> TASK PROMPT
Every record below must be set down again exactly as given.

> DATA FOR THE TASK
▼
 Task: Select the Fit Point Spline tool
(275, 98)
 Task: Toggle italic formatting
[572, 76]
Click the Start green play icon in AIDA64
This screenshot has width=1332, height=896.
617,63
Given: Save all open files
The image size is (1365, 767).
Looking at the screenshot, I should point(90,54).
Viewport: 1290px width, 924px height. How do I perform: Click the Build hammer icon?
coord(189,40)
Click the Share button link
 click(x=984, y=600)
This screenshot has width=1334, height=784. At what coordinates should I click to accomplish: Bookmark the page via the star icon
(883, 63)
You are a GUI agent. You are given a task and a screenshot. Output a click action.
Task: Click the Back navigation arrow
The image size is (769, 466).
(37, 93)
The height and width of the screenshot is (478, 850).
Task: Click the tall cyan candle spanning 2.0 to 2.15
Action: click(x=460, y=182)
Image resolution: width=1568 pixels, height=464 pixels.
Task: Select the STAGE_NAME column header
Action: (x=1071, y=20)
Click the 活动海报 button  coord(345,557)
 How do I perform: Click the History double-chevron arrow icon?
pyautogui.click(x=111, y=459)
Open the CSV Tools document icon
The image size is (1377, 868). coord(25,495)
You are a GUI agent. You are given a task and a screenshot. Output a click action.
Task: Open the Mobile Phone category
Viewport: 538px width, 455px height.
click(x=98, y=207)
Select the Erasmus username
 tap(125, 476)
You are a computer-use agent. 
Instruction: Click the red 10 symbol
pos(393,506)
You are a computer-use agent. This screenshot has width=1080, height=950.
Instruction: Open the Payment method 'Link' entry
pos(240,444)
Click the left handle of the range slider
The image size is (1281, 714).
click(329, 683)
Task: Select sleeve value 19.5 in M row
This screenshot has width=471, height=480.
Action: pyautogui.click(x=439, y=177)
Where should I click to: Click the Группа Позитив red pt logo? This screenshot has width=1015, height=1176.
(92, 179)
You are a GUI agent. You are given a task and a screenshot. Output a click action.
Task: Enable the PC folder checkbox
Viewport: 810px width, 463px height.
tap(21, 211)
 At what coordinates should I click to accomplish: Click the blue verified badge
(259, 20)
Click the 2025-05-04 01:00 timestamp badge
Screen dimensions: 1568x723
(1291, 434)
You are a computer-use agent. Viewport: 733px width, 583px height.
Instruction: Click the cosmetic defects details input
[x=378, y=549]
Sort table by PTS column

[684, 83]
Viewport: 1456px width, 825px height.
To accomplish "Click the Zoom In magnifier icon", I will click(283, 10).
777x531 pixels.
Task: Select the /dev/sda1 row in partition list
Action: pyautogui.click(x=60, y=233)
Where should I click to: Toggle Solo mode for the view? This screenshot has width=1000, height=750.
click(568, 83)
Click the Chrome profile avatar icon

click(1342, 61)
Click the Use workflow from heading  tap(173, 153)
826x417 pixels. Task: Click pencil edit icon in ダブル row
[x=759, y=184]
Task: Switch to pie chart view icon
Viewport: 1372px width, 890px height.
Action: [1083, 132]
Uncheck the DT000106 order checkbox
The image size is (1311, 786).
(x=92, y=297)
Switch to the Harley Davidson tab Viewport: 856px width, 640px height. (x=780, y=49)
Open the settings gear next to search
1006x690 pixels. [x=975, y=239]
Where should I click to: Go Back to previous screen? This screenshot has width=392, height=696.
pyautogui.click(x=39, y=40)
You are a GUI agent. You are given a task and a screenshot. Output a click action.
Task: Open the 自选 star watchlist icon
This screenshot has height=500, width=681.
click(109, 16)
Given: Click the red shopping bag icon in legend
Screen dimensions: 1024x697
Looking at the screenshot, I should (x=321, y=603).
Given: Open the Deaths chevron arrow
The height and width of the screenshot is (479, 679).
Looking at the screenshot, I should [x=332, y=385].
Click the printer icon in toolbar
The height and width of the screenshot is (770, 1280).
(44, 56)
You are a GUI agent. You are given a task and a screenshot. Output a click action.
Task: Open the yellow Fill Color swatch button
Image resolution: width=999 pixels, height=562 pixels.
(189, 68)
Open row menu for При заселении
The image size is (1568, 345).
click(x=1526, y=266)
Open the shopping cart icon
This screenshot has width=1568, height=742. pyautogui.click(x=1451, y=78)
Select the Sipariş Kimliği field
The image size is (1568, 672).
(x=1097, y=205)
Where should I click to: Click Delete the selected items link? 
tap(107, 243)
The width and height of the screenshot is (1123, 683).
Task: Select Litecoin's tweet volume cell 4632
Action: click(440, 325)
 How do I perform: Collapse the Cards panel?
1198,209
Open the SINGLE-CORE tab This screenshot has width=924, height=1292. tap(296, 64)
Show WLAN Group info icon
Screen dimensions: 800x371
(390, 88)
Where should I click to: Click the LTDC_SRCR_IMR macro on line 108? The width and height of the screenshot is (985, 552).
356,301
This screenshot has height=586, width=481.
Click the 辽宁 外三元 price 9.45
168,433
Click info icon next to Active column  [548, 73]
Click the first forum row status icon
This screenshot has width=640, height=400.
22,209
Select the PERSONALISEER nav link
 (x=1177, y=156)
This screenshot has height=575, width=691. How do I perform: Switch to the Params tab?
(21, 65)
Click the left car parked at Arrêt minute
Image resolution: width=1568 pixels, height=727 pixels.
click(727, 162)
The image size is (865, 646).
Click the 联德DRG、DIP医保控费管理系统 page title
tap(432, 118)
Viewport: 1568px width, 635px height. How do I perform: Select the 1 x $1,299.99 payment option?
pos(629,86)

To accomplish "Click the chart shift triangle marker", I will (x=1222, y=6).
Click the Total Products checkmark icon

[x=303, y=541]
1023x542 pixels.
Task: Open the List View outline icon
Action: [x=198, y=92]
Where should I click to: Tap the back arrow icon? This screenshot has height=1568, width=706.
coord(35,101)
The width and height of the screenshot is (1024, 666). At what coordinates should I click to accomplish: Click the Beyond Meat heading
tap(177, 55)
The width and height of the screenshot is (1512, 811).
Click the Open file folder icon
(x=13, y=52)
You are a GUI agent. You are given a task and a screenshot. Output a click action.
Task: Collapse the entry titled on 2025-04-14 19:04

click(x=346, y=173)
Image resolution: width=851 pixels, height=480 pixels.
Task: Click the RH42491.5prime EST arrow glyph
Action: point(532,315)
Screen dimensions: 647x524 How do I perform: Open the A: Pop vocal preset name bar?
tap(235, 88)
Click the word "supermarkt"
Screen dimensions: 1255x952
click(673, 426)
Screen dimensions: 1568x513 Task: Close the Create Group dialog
▲
> REPLY
 Task: Select the Fit Point Spline tool
(275, 98)
 Task: Toggle italic formatting
[572, 76]
Click the Start green play icon in AIDA64
This screenshot has width=1332, height=896.
617,63
Given: Save all open files
The image size is (1365, 767).
Looking at the screenshot, I should point(90,54).
Viewport: 1290px width, 924px height. How do I perform: Click the Build hammer icon?
coord(189,40)
Click the Share button link
 click(x=984, y=600)
This screenshot has width=1334, height=784. At what coordinates should I click to accomplish: Bookmark the page via the star icon
(883, 63)
You are a GUI agent. You are given a task and a screenshot. Output a click action.
Task: Click the Back navigation arrow
The image size is (769, 466).
(37, 93)
The height and width of the screenshot is (478, 850).
Task: Click the tall cyan candle spanning 2.0 to 2.15
Action: click(x=460, y=182)
Image resolution: width=1568 pixels, height=464 pixels.
Task: Select the STAGE_NAME column header
Action: (x=1071, y=20)
Click the 活动海报 button  coord(345,557)
 How do I perform: Click the History double-chevron arrow icon?
pyautogui.click(x=111, y=459)
Open the CSV Tools document icon
The image size is (1377, 868). coord(25,495)
You are a GUI agent. You are given a task and a screenshot. Output a click action.
Task: Open the Mobile Phone category
Viewport: 538px width, 455px height.
click(x=98, y=207)
Select the Erasmus username
 tap(125, 476)
You are a computer-use agent. 
Instruction: Click the red 10 symbol
pos(393,506)
You are a computer-use agent. This screenshot has width=1080, height=950.
Instruction: Open the Payment method 'Link' entry
pos(240,444)
Click the left handle of the range slider
The image size is (1281, 714).
click(329, 683)
Task: Select sleeve value 19.5 in M row
This screenshot has width=471, height=480.
Action: pyautogui.click(x=439, y=177)
Where should I click to: Click the Группа Позитив red pt logo? This screenshot has width=1015, height=1176.
(92, 179)
You are a GUI agent. You are given a task and a screenshot. Output a click action.
Task: Enable the PC folder checkbox
Viewport: 810px width, 463px height.
tap(21, 211)
 At what coordinates should I click to accomplish: Click the blue verified badge
(259, 20)
Click the 2025-05-04 01:00 timestamp badge
Screen dimensions: 1568x723
(1291, 434)
You are a computer-use agent. Viewport: 733px width, 583px height.
Instruction: Click the cosmetic defects details input
[x=378, y=549]
Sort table by PTS column

[684, 83]
Viewport: 1456px width, 825px height.
To accomplish "Click the Zoom In magnifier icon", I will click(283, 10).
777x531 pixels.
Task: Select the /dev/sda1 row in partition list
Action: pyautogui.click(x=60, y=233)
Where should I click to: Toggle Solo mode for the view? This screenshot has width=1000, height=750.
click(568, 83)
Click the Chrome profile avatar icon

click(1342, 61)
Click the Use workflow from heading  tap(173, 153)
826x417 pixels. Task: Click pencil edit icon in ダブル row
[x=759, y=184]
Task: Switch to pie chart view icon
Viewport: 1372px width, 890px height.
Action: [1083, 132]
Uncheck the DT000106 order checkbox
The image size is (1311, 786).
(x=92, y=297)
Switch to the Harley Davidson tab Viewport: 856px width, 640px height. (x=780, y=49)
Open the settings gear next to search
1006x690 pixels. [x=975, y=239]
Where should I click to: Go Back to previous screen? This screenshot has width=392, height=696.
pyautogui.click(x=39, y=40)
You are a GUI agent. You are given a task and a screenshot. Output a click action.
Task: Open the 自选 star watchlist icon
This screenshot has height=500, width=681.
click(109, 16)
Given: Click the red shopping bag icon in legend
Screen dimensions: 1024x697
Looking at the screenshot, I should (x=321, y=603).
Given: Open the Deaths chevron arrow
The height and width of the screenshot is (479, 679).
Looking at the screenshot, I should [x=332, y=385].
Click the printer icon in toolbar
The height and width of the screenshot is (770, 1280).
(44, 56)
You are a GUI agent. You are given a task and a screenshot. Output a click action.
Task: Open the yellow Fill Color swatch button
Image resolution: width=999 pixels, height=562 pixels.
(189, 68)
Open row menu for При заселении
The image size is (1568, 345).
click(x=1526, y=266)
Open the shopping cart icon
This screenshot has width=1568, height=742. pyautogui.click(x=1451, y=78)
Select the Sipariş Kimliği field
The image size is (1568, 672).
(x=1097, y=205)
Where should I click to: Click Delete the selected items link? 
tap(107, 243)
The width and height of the screenshot is (1123, 683).
Task: Select Litecoin's tweet volume cell 4632
Action: click(440, 325)
 How do I perform: Collapse the Cards panel?
1198,209
Open the SINGLE-CORE tab This screenshot has width=924, height=1292. tap(296, 64)
Show WLAN Group info icon
Screen dimensions: 800x371
(390, 88)
Where should I click to: Click the LTDC_SRCR_IMR macro on line 108? The width and height of the screenshot is (985, 552).
356,301
This screenshot has height=586, width=481.
Click the 辽宁 外三元 price 9.45
168,433
Click info icon next to Active column  [548, 73]
Click the first forum row status icon
This screenshot has width=640, height=400.
22,209
Select the PERSONALISEER nav link
 (x=1177, y=156)
This screenshot has height=575, width=691. How do I perform: Switch to the Params tab?
(21, 65)
Click the left car parked at Arrêt minute
Image resolution: width=1568 pixels, height=727 pixels.
click(727, 162)
The image size is (865, 646).
Click the 联德DRG、DIP医保控费管理系统 page title
tap(432, 118)
Viewport: 1568px width, 635px height. How do I perform: Select the 1 x $1,299.99 payment option?
pos(629,86)

To accomplish "Click the chart shift triangle marker", I will (x=1222, y=6).
Click the Total Products checkmark icon

[x=303, y=541]
1023x542 pixels.
Task: Open the List View outline icon
Action: [x=198, y=92]
Where should I click to: Tap the back arrow icon? This screenshot has height=1568, width=706.
coord(35,101)
The width and height of the screenshot is (1024, 666). At what coordinates should I click to accomplish: Click the Beyond Meat heading
tap(177, 55)
The width and height of the screenshot is (1512, 811).
Click the Open file folder icon
(x=13, y=52)
You are a GUI agent. You are given a task and a screenshot. Output a click action.
Task: Collapse the entry titled on 2025-04-14 19:04

click(x=346, y=173)
Image resolution: width=851 pixels, height=480 pixels.
Task: Click the RH42491.5prime EST arrow glyph
Action: point(532,315)
Screen dimensions: 647x524 How do I perform: Open the A: Pop vocal preset name bar?
tap(235, 88)
Click the word "supermarkt"
Screen dimensions: 1255x952
click(673, 426)
Screen dimensions: 1568x513 Task: Close the Create Group dialog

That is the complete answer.